WHAT TO WORK ON
Nothing but the lines from the one containing "Screen dimensions: 388x254" through the last line of the records below should be copied, exactly and without pictures.

Screenshot grounding data
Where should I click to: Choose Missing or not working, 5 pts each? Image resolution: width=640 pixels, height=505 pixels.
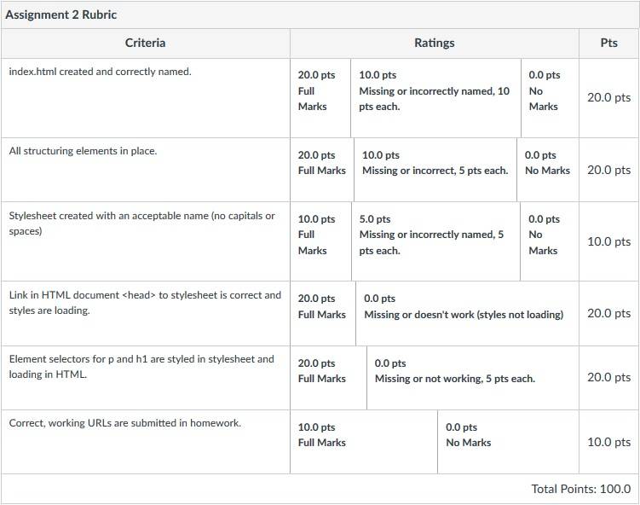click(473, 378)
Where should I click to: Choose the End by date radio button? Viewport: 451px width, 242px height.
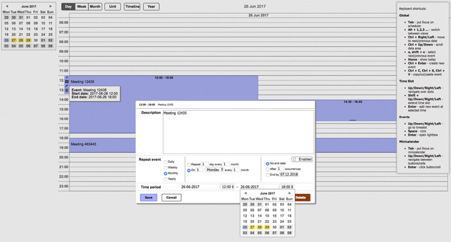tap(267, 175)
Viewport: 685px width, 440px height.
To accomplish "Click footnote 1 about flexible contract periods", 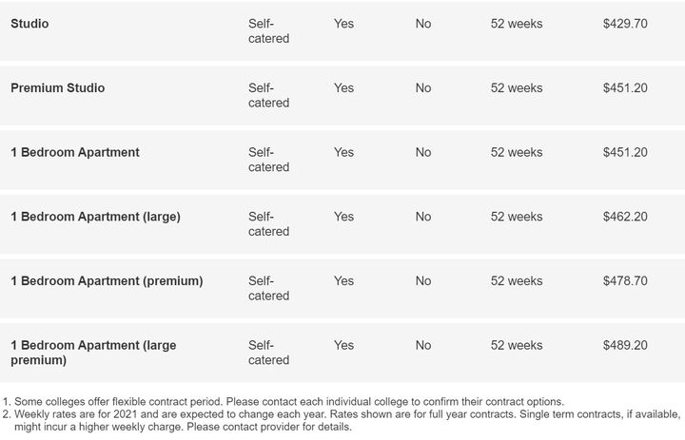I will pyautogui.click(x=284, y=402).
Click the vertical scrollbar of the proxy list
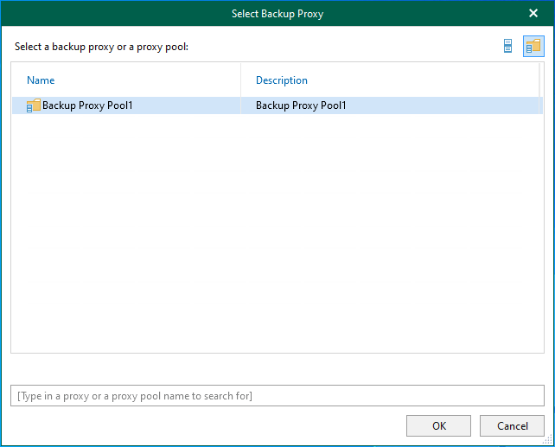The width and height of the screenshot is (555, 447). 542,216
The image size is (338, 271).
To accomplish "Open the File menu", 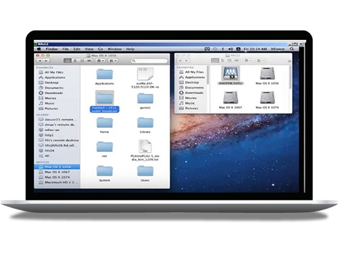I will 66,49.
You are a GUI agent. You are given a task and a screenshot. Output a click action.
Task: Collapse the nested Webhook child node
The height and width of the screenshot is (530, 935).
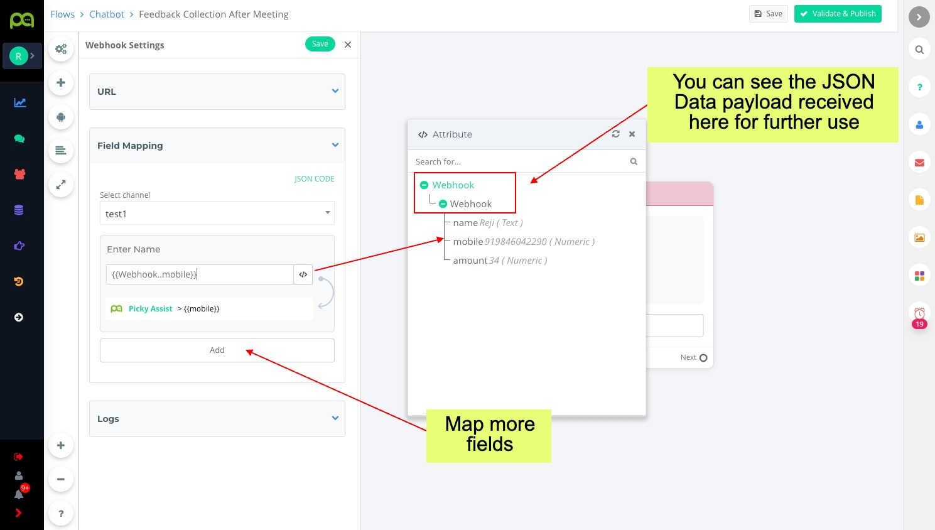[443, 204]
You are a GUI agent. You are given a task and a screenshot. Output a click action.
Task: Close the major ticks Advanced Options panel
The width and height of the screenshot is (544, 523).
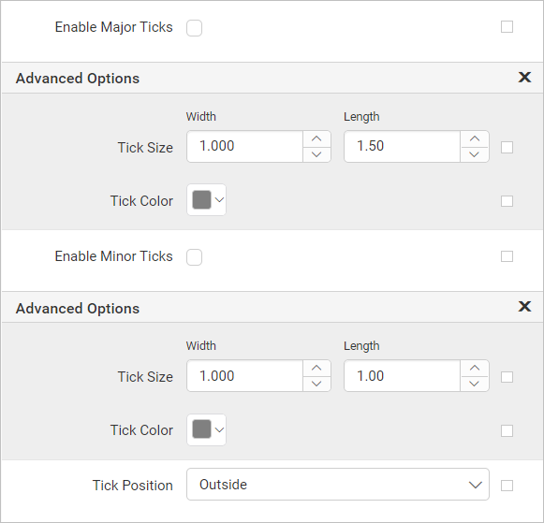point(524,77)
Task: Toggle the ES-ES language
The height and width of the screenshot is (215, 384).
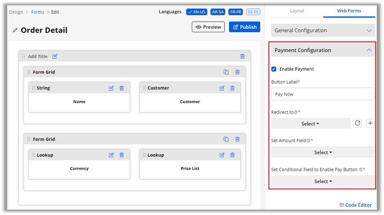Action: coord(253,12)
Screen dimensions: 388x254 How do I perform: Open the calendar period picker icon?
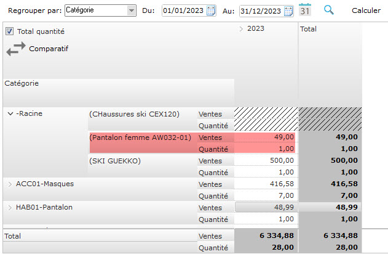tap(305, 10)
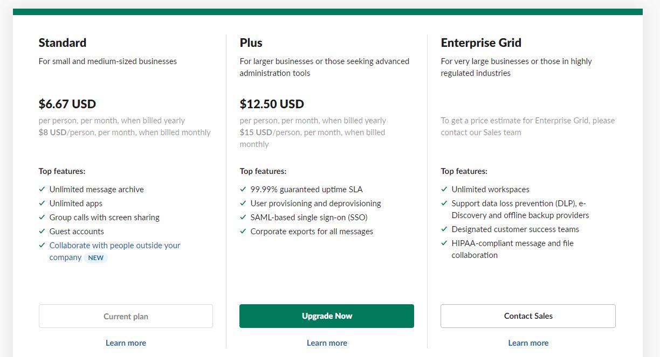Follow the 'Collaborate with people outside your company' link
This screenshot has width=660, height=357.
(115, 251)
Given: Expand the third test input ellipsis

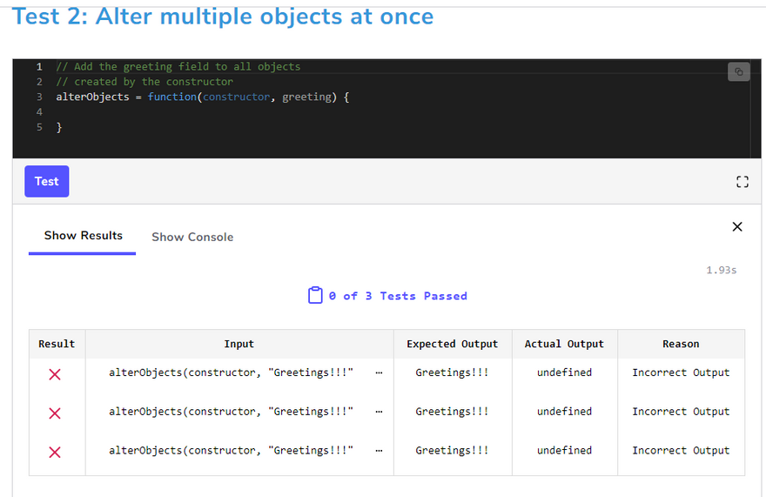Looking at the screenshot, I should click(379, 451).
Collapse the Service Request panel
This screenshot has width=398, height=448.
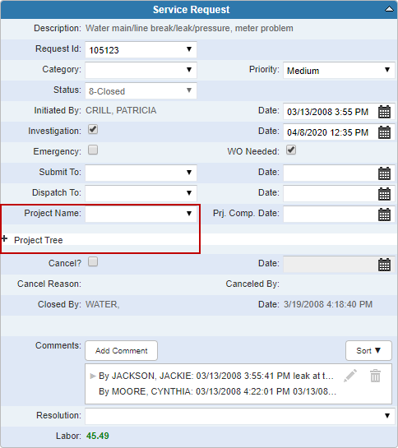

SOLUTION BELOW
Screen dimensions: 388x254 How do I perform: Open the calendar period picker icon?
tap(305, 10)
Follow the 'Collaborate with people outside your company' link
This screenshot has width=660, height=357.
(115, 251)
Given: Expand the third test input ellipsis

Looking at the screenshot, I should click(379, 451).
Collapse the Service Request panel
This screenshot has width=398, height=448.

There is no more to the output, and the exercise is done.